Exercise brief
Give again, word for word, the line holding "Task: Collapse the" and every line after it through the end of the data below. Omit pictures.

Records from a collection
╭──
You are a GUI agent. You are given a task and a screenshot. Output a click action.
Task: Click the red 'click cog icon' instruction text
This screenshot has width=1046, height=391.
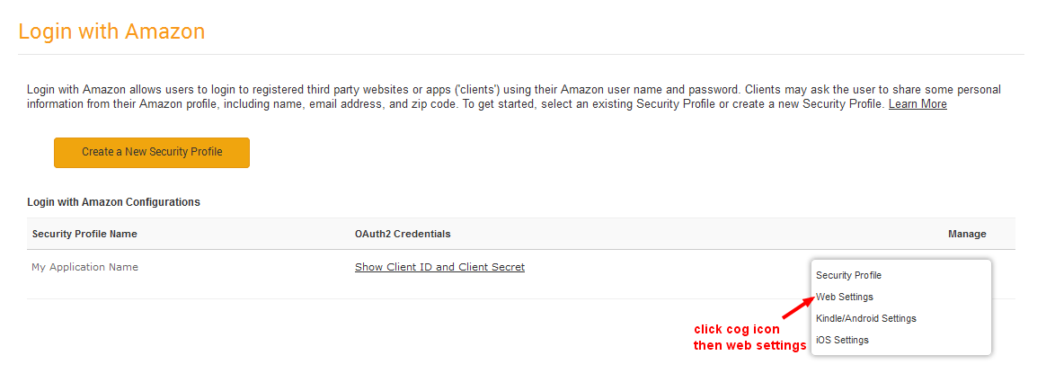point(737,330)
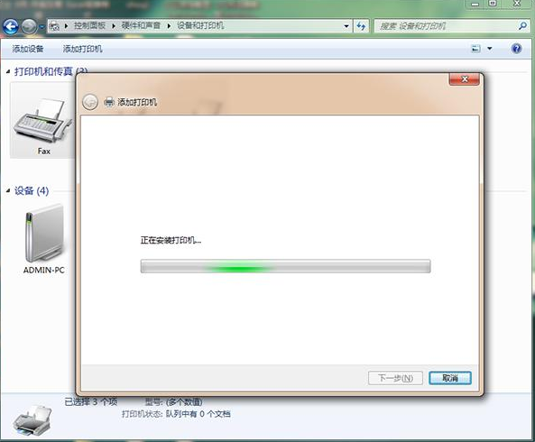Collapse the 设备 (4) section
Viewport: 535px width, 442px height.
8,190
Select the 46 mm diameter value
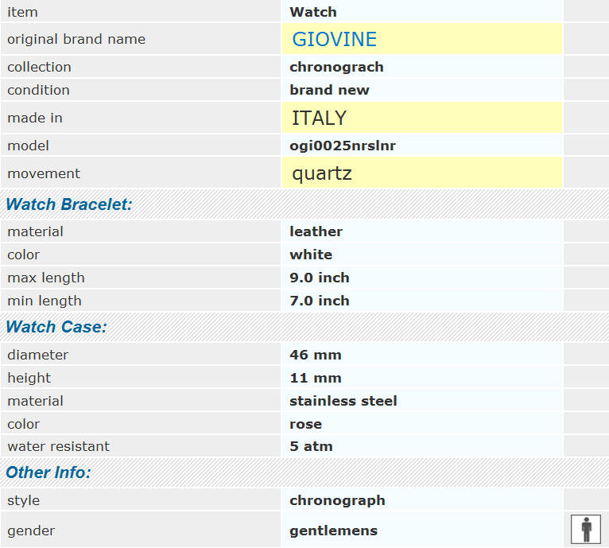Screen dimensions: 609x548 click(316, 355)
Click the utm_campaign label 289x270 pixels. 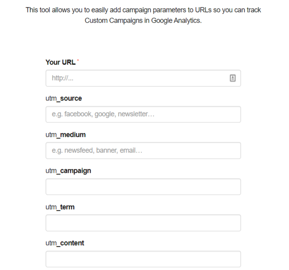68,171
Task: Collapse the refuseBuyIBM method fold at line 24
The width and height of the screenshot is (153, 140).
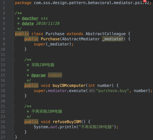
╰──
Written reply
Task: Collapse the refuseBuyIBM method fold at line 24
The width and height of the screenshot is (153, 140).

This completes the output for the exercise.